Over 70% of NZTA funds will be allocated to maritime and rail projects, increasing to nearly 80% in the 2024 to 2027 period. This does nothing to solve the current congestion and growth problems, but it does help the Government meet their self-imposed climate targets.
This will only change when decision making is taken away from politicians.
ACT proposes a system of 30-year infrastructure partnerships between regional and central government. These partnerships would leverage the advantages of local and central government. Councils have the local knowledge to design and prioritise infrastructure intelligently. They are directly accountable to local voters and understand the needs of their constituencies.
Meanwhile, central government, through the Infrastructure Commission, would be responsible for assessing the performance of these partnerships against pre-determined and agreed metrics, like population growth, road fatality rates, and congestion levels.
The Government would also be entitled to withhold funding from councils which consistently failed to meet road safety targets or congestion reduction goals.
They also set town plans which guide how growth will happen. However, they are limited by inflexible funding rules, which make them heavily reliant on property rates and reduce their ability to cope with growth.
By contrast, the Government has access to cheaper debt funding and the ability to spread risk across a larger balance sheet. By matching Government funding with local knowledge, we can get more and better infrastructure built.

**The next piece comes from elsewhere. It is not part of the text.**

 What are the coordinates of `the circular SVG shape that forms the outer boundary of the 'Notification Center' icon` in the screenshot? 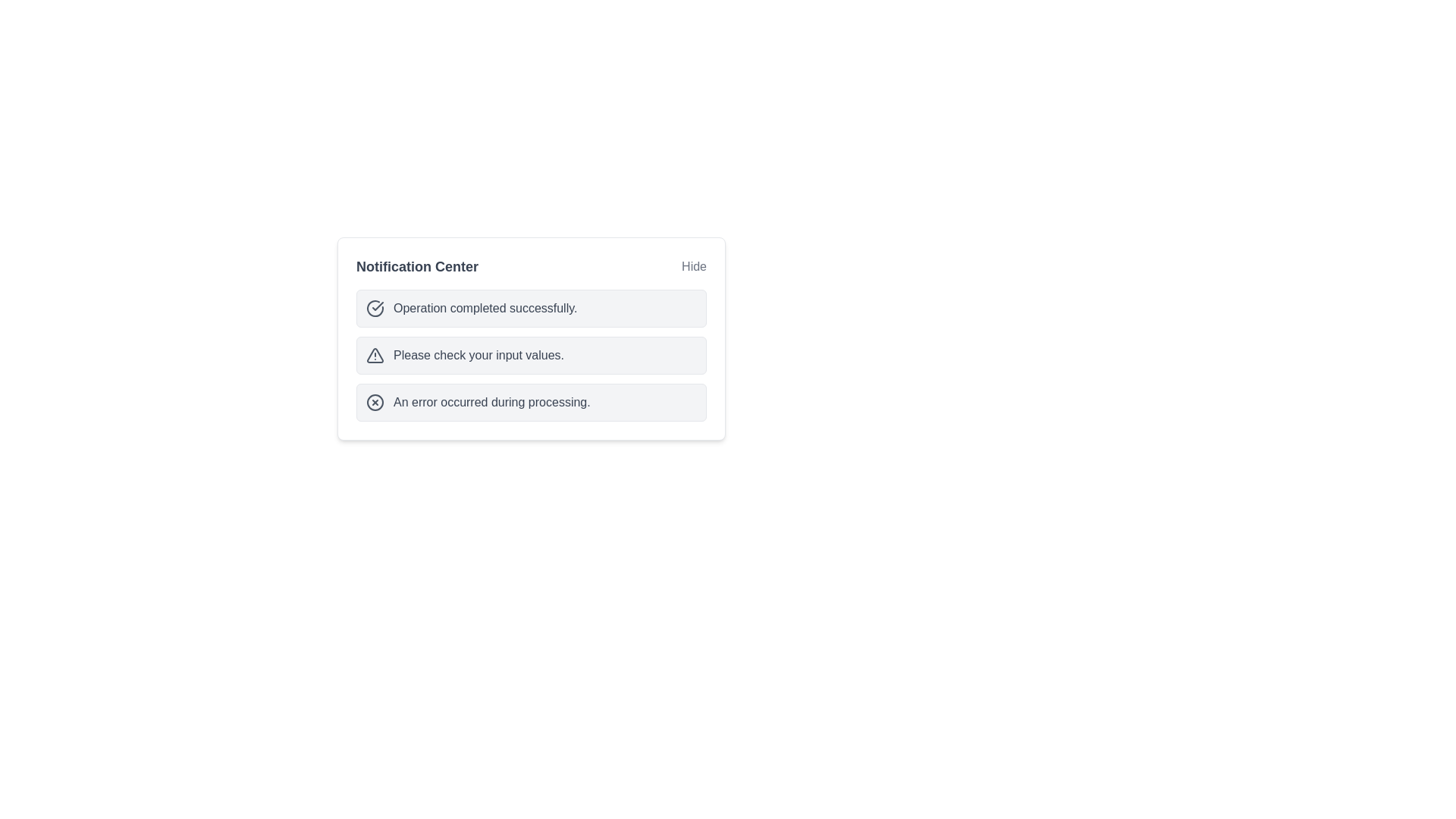 It's located at (375, 402).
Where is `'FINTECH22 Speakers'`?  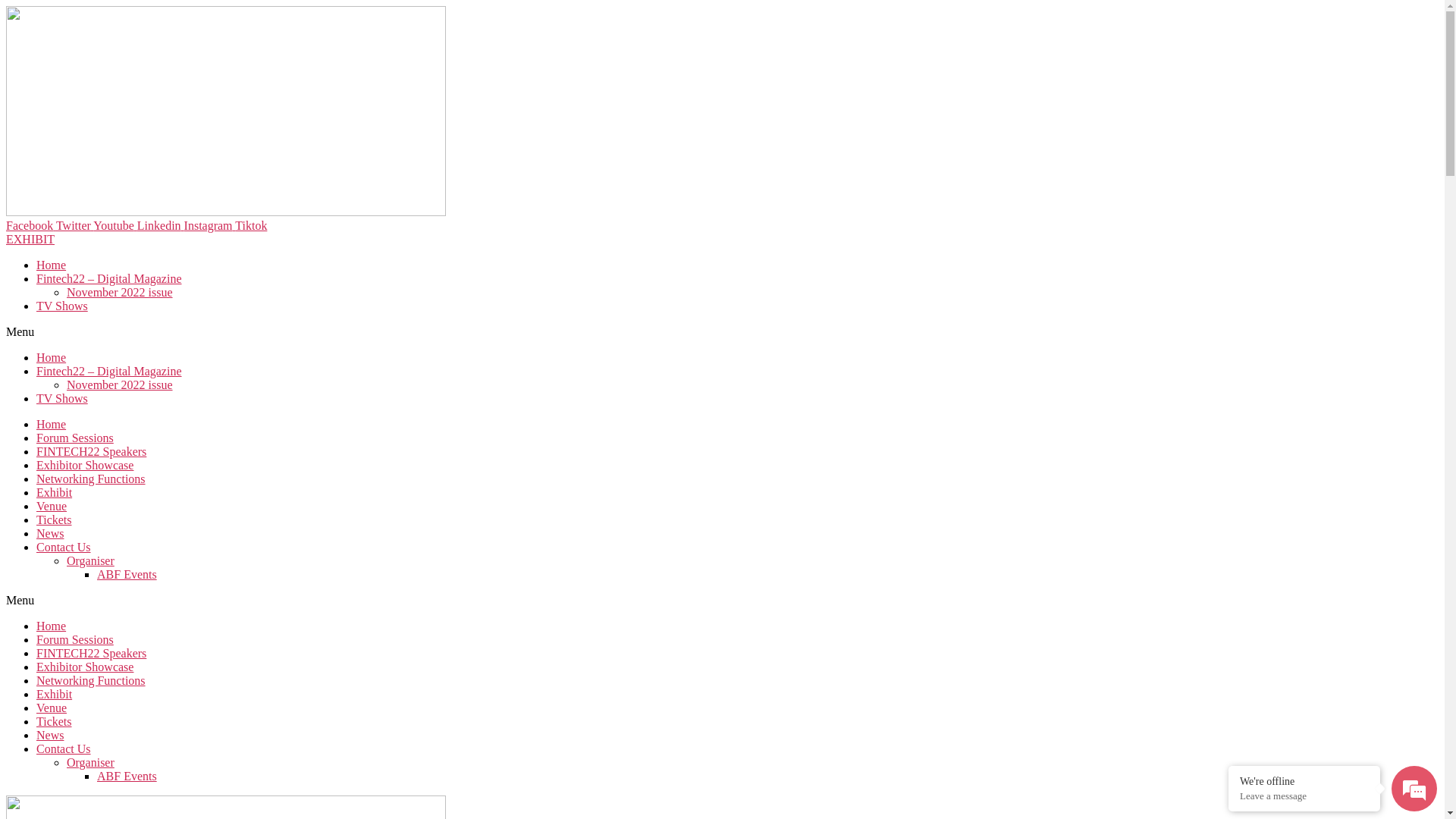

Also, the long-term nature of these plans will insulate infrastructure from political pressures. Infrastructure, with its very long-time horizons, is profoundly unsuited to decision-making by political leaders, beset by three-year tunnel vision. By setting plans decades in advance, we can avoid the on-again, off-again uncertainty created by the political cycle which deters councils and private infrastructure investors from undertaking ambitious projects.
New Zealand’s pioneering spirit has not changed since the 1970s. We have simply suffocated it under layer upon layer of government regulation and intervention in the name of ‘sensible’ town planning and other well-intentioned, but ultimately foolhardy attempts at social engineering.
We need fundamental reform in our regulatory settings to allow building and attract investment. We need sensible apolitical management of local and central government infrastructure assets. That is what ACT’s strategy for housing and infrastructure will deliver.